[RECORDS TO USE — start]

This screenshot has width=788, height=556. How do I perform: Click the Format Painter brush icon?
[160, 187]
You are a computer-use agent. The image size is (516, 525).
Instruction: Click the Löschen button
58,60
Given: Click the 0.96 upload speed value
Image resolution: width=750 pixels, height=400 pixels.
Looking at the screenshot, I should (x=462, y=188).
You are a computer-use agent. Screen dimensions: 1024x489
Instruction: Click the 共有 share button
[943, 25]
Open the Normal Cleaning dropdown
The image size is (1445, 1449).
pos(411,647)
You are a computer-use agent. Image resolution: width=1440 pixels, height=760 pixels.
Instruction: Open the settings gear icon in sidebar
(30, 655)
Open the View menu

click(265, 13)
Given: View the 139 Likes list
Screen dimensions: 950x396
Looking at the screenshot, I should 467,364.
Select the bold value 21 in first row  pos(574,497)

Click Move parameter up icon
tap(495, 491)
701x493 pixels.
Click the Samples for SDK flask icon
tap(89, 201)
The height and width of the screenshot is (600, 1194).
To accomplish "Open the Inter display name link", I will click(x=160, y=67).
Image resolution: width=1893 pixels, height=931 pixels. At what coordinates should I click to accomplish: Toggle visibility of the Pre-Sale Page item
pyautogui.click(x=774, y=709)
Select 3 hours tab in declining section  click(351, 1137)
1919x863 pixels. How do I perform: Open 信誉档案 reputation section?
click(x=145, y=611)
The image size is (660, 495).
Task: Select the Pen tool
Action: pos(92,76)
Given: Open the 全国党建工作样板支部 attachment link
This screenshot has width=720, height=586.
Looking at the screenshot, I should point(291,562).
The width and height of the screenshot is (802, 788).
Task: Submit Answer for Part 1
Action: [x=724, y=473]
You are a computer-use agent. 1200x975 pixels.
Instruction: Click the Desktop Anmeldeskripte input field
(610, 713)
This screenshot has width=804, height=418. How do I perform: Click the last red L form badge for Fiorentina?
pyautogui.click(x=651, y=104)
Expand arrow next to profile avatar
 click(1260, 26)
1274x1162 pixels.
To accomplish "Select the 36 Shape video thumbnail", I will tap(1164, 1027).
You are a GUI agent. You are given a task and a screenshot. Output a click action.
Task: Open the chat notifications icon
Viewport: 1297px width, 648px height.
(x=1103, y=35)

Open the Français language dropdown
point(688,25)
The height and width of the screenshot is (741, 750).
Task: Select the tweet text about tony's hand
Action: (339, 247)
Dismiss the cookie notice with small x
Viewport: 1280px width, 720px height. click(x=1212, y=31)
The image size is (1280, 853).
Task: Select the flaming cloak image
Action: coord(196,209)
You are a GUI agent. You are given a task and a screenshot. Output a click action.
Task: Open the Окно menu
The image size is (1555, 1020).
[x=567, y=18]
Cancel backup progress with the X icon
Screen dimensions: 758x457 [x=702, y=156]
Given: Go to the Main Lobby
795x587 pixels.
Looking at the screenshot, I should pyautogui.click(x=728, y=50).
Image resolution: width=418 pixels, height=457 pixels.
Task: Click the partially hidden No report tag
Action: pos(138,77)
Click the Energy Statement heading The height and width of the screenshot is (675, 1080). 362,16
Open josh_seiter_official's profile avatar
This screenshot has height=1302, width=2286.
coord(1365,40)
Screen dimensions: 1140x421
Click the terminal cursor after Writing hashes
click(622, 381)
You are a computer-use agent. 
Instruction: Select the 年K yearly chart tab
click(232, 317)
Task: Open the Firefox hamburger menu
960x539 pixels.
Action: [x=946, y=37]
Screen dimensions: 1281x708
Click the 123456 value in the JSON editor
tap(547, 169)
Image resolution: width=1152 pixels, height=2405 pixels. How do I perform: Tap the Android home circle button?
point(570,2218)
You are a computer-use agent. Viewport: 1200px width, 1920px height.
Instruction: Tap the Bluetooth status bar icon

[RECORDS TO USE — finish]

* REQUIREMENT: Tally the lines above that contain "link"; give only the number.

* YOUR RESPONSE: 2